Retrato de Nápoles en crudo

Roberto Saviano vuelve en la novela «Beso feroz» sobre los protagonistas de «La banda de los niños» para ahondar en su radiografía de la adolescencia criminal en las calles de la capital de la Camorra

Fotograma del filme de Claudio Giovannesi «Pirañas: Los niños de la Camorra» (2019), que adapta «La banda de los niños», novela a la que Saviano (a la derecha) da ahora continuidad
Fotograma del filme de Claudio Giovannesi «Pirañas: Los niños de la Camorra» (2019), que adapta «La banda de los niños», novela a la que Saviano (a la derecha) da ahora continuidad

Redacción / La Voz

Para entender la óptica de Roberto Saviano (Nápoles, 1979) hay que hablar una vez más de la obra que lo hizo saltar a la fama, Gomorra (2006), de la que ha vendido diez millones de ejemplares. Desde entonces vive con escolta, amenazado por los mismos clanes mafiosos que señalaba abiertamente en su novela.

Como buen napolitano comprometido, centra su mirada en la Camorra, organización criminal que controla la ciudad y su entorno y que ha permeado todas las capas de la sociedad. En ese trabajo sigue profundizando con su perseverante escalpelo. Ahora, de nuevo de la mano del sello Anagrama, llega a las librerías Beso feroz, en la que vuelve sobre los personajes y la historia de La banda de los niños -que fue trasladada al cine con cierto éxito por Claudio Giovannesi-, a los que da continuidad.

Con esa mezcla tan eficaz de reportaje y ficción, Saviano radiografía las calles a través del protagonismo de esta suerte de adolescentes -prematuros narcotraficantes- que han decidido hacerse con una parte del negocio y para ello no dudan en enfrentarse a las estructuras tradicionales del poder mafioso.

Fotograma de la pellícula «Pirañas: Los niños de la Camorra» (2019), que adapta la novela de Saviano «La banda de los niños»
Fotograma de la pellícula «Pirañas: Los niños de la Camorra» (2019), que adapta la novela de Saviano «La banda de los niños»

Estos niños despiadados y sin escrúpulos viven deprisa y no temen a la muerte, saben lo que quieren -no tienen paciencia- y harán lo que sea para obtenerlo.
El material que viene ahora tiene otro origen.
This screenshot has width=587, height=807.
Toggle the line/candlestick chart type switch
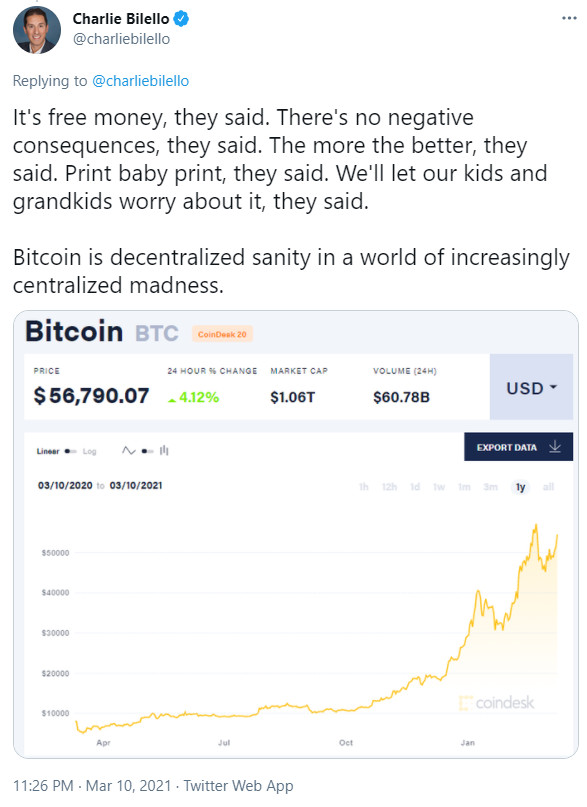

Vender droga, extorsionar, amenazar, golpear, asesinar... incluso combatir las viejas dinastías. O morir. Nada les detendrá. Las calles de la cruenta Nápoles son un escuela sin igual para formarse en las artes del crimen. Y no hace falta que la extracción del bebé sea la más baja, los que vienen del arroyo confluirán con los chicos de la clase media.

La hermandad del dinero rápido, el lujo, las motocicletas acoge a todos de buen grado, solo hay que mostrar ciertas destrezas y -si se da el caso- deplorar la herencia de unos padres que han doblado el espinazo de sol a sol para llevar al hogar el raquítico sustento familiar. Muchos de ellos han entendido que hacer de centinela o recadero, trabajillos para la Camorra, ya no es lo suficientemente rentable. Y asumen riesgos para ganar.

El ascenso de Marajá al poder, asediado por la guerra de los clanes que quieren restablecer el viejo orden, impulsa Beso feroz, cuyo relato nace de la sed de venganza.